子どもの頃よく行った駄菓子屋さんで必ず買っていたのが「あんずボー」でした。
お小遣いの100円で、いかにたくさん、いろいろ買うかに、ありったけの知恵をしぼったものです。

冷凍庫の脇にいれてある凍った「あんずボー」は1本20円。
噛むほどに、あんずの甘酸っぱさが口いっぱいに広がり
すかさず、シャーベット状になったシロップを口に入れ
ジャリジャリ、ジャリジャリと言わせながら食べるんですよね。

冬の寒いときなどは冷え冷えの「あんずボー」から、ちょっと浮気して「みつあんず」にいったりもしました。
そのまま吸って食べたり、ちょっと予算があればソースせんべいを買ってつけて食べたり。

パッケージに描かれたあんずの絵は、子どもの頃に通った駄菓子屋さんの店内の記憶と共に強く残っています。
それとパッケージ書かれた「ミナツネ」の文字。
わたしはこのあんずボーを「ミナツネ」と呼んでいました。
使い方としては、駄菓子屋で、あんずボーを買うとき、おばちゃんに「ミナツネ、1本ね!」って言うんです。
そうすると、おばちゃんが「はいよ、ミナツネのあんずは20円」という具合に返してくれました。

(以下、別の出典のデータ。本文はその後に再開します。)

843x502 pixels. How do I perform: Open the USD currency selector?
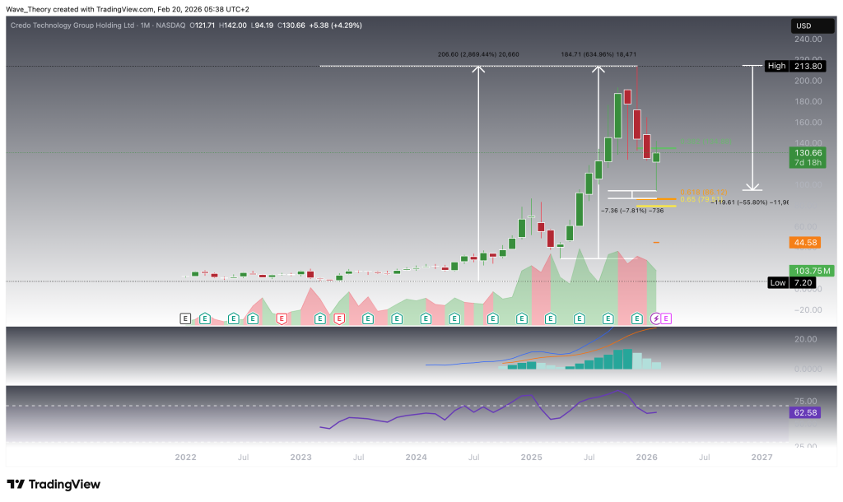(804, 25)
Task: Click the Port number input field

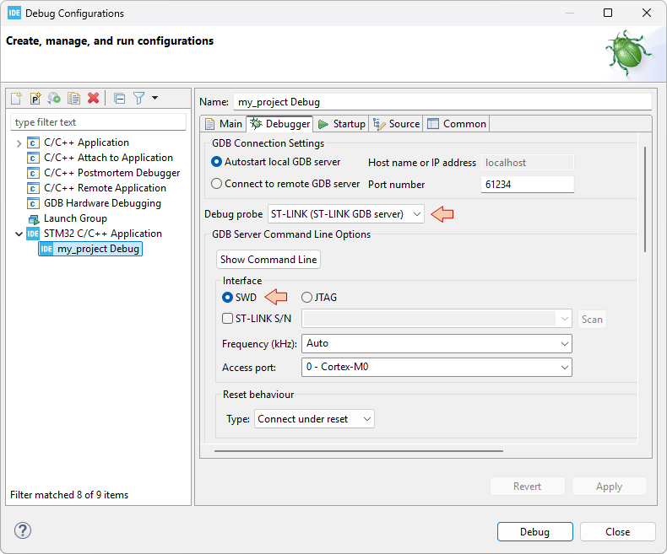Action: [x=527, y=184]
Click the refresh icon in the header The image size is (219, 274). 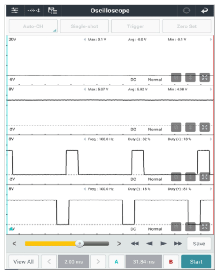pyautogui.click(x=187, y=10)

そして今回、ご縁があって「ミナツネ」さんの工場に特別におじゃまさせていただきました。
みなさんは、ミナツネさんが近所にあるのをご存知でしたか?
合羽橋の近くにミナツネさんはあります。
(こちらで小売はしていませんのでご注意ください)
黄色の看板に書かれた「あんず」の文字が目に飛び込んで来ます。

ミナツネさんの創業は1916(大正)4年。
飴屋さんからスタートしたのだそうです。
そして二代目のときに長野からあんずを取り寄せ、あんず菓子の製造を始めました。
現在は四代目がその後を継いでらっしゃいます。
工場に入ると、おなじみのあんず菓子が所狭しと並んでいます。

あんずボーの製造は、まず、あんずをキレイにするところから始まります。
各地で収穫されたあんずは、タネを取り除き、乾燥させます。
乾燥あんずが工場に届くと、この機械に次々と入れていきます。

火であぶり、あんずに付着したゴミを焼いていきます。
写真内に見える光の筋は火の粉です。
これは、ゴミがパチパチと焼けて火の粉となっているのです。
そしてゴミを取り除いたら、次はX線にかけ、付着物がないか緻密にチェックします。
ゴミを取り除く作業が終わったら、次の工程へと進みます。